◆ Request 1
Arrange the rows from their first line through the line containing "Action: click(950, 11)", both included, as a JSON list of strings with one string per line and blank lines omitted.

◆ Quoted passage
--- start ---
Ethiopian delights and Colombo evenings
What's a World Cup tour writer's life like? All about recording podcasts in cemeteries and being mistaken for a taxi driver, of course
People watch the World Cup in Durham's Market Square • Andrew Fidel Fernando/ESPNcricinfo Ltd
Look, I don't remember what happened on June 23. I think this was when I made my way back to London after covering Afghanistan v India in Southampton the previous day. I'm sure it was a perfectly acceptable day. I probably had a coffee at Southampton station, took a train to London, checked into a tiny hotel room (all London hotel rooms are tiny), wrote a story, and possibly recorded a podcast.
The weather in the UK has been terrible for almost an entire month. It's been so gloomy in Southampton and Bristol and Cardiff and London that all through the day, it seems like 5pm in Colombo. Then, suddenly, the skies open up at 7:30pm and the sun breaks through, and it feels like 2pm in Colombo. Coming from the tropics, this feels highly disorienting.
I've come to realise a few things after a few days in Newcastle. Many people here are in some state of inebriation right through the weekend. (If you were to take a drink every time you saw a stag or hens' party, you might be as drunk as they are, which is to say nearly unconscious.)
"I've got ten miles to travel, but I don't have enough for the bus fare." So says a seemingly one-legged dude on crutches near the beautiful Millennium Bridge between Gateshead and Newcastle. I give him a few pounds on my way to the supermarket, but when I pass him again, I notice that he clearly has both legs, and that he has just tucked one up behind the other in baggy sweatpants, to create an illusion.
Lumley Castle, near the Chester-le-Street ground, is famously haunted - Shane Watson was so spooked by ghosts there that Darren Gough made fun of him during an Ashes Test. I don't make it to the castle, but Sharda Ugra and I nevertheless find what is apparently one of the oldest haunted pubs in England, in Durham's beautiful town. The ghosts there don't jump out at you from corners, nor do they haunt your dreams. But I'm certain they withdraw more from your credit card than you remember spending.
--- end ---
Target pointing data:
--- start ---
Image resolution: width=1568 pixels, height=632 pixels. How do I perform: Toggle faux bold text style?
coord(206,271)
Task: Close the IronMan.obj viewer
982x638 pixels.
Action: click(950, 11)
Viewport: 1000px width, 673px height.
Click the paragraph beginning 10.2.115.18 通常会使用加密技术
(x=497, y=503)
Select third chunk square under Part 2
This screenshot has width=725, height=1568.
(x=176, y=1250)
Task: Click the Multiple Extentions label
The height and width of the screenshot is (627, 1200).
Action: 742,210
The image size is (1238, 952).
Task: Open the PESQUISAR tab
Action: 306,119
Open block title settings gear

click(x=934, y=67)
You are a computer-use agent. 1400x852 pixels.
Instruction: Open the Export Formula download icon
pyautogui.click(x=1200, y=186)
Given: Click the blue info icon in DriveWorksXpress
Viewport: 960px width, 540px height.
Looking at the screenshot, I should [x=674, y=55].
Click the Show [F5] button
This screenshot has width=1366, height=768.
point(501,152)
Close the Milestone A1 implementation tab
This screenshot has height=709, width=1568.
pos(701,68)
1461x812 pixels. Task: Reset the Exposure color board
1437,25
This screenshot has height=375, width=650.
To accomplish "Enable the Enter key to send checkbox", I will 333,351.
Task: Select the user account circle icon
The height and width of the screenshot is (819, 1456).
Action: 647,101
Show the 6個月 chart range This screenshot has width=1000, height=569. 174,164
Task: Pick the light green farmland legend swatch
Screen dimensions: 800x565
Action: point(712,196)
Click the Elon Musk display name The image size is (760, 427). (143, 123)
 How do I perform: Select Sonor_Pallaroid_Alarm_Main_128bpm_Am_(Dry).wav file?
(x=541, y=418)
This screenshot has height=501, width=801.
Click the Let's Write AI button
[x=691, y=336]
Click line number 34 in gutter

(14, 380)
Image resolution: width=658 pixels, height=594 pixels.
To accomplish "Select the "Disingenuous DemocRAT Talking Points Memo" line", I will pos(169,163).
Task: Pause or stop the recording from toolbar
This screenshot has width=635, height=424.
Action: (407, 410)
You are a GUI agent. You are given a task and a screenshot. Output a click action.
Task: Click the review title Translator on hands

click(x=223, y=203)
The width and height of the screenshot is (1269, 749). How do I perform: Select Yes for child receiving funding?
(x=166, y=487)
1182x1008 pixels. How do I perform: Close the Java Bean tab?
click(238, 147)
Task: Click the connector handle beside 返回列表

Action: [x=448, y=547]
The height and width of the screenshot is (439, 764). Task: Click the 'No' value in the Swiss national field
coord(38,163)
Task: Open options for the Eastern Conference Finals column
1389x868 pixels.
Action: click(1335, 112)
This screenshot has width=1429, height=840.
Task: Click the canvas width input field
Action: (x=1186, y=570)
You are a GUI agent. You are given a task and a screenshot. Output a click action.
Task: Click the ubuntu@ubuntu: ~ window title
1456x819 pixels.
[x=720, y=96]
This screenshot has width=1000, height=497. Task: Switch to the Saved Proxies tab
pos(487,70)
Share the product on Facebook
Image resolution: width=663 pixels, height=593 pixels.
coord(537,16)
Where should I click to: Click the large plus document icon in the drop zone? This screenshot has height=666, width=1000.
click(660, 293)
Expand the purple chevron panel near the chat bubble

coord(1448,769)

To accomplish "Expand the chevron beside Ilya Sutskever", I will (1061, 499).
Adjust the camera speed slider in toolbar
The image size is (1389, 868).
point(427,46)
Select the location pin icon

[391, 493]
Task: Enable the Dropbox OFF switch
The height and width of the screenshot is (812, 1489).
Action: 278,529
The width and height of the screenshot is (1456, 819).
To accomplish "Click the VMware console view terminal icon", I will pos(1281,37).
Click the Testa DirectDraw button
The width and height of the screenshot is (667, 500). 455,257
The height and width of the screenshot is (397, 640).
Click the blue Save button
--- end ---
◆ Request 2
Pick up the World Cup tour diary after its last sentence and carry it on.

◆ Task result 1
[
  "Image resolution: width=1568 pixels, height=632 pixels. How do I perform: Toggle faux bold text style?",
  "coord(206,271)",
  "Task: Close the IronMan.obj viewer",
  "982x638 pixels.",
  "Action: click(950, 11)"
]

◆ Task result 2
Still in Newcastle, colleague Sidharth Monga and I come upon a tiny Ethiopian restaurant that serves delicious, lightly spiced vegetable curries and rich meat dishes on rolls of mildly sour injera bread. With Ethiopian pop music videos playing on a TV in the corner of the room, and the walls decked out with African art, you are properly transported out of Newcastle for the duration of your meal. We eat here twice over the course of the week, and are the only non-Africans in the joint both times. Instagrammers haven't got here yet.
Monga and I have been asked to do a podcast together while we are in Newcastle, but typically, we've left it to the last day of our stay. I wake up late in the morning, hoping to record my bit in the apartment I am staying at, but discover to my horror that the cleaners have already got to work and are yelling at me to get out - the check-out time having apparently been an obscenely early 9:30am.
I am in Leeds for the third time in my life, the other two trips having been endlessly eventful. In 2014, Sri Lanka famously won a Test here. Another time, the people staying in the hotel room next to mine repeatedly had the loudest sex in history, driving me to the hotel lobby several times during my stay. This visit to Leeds is different. I'm on the designated "quiet floor" of my hotel. Sri Lanka predictably lose their match to India. It's almost boring.
The same can't be said of my first night ever in Manchester. I've linked up with Monga again, and following another late Ethiopian dinner, we decide to have a drink at a bar before we head back to our apartment. Almost as soon as we sit down with our drinks, a man of middling years approaches us.
It's my last day of proper cricket coverage for this World Cup. Often last days of tours are tinged with sadness. You don't know when you will see certain friends from South Africa or India or England or Bangladesh again, because people change jobs, or publications decide not to send journalists on tours.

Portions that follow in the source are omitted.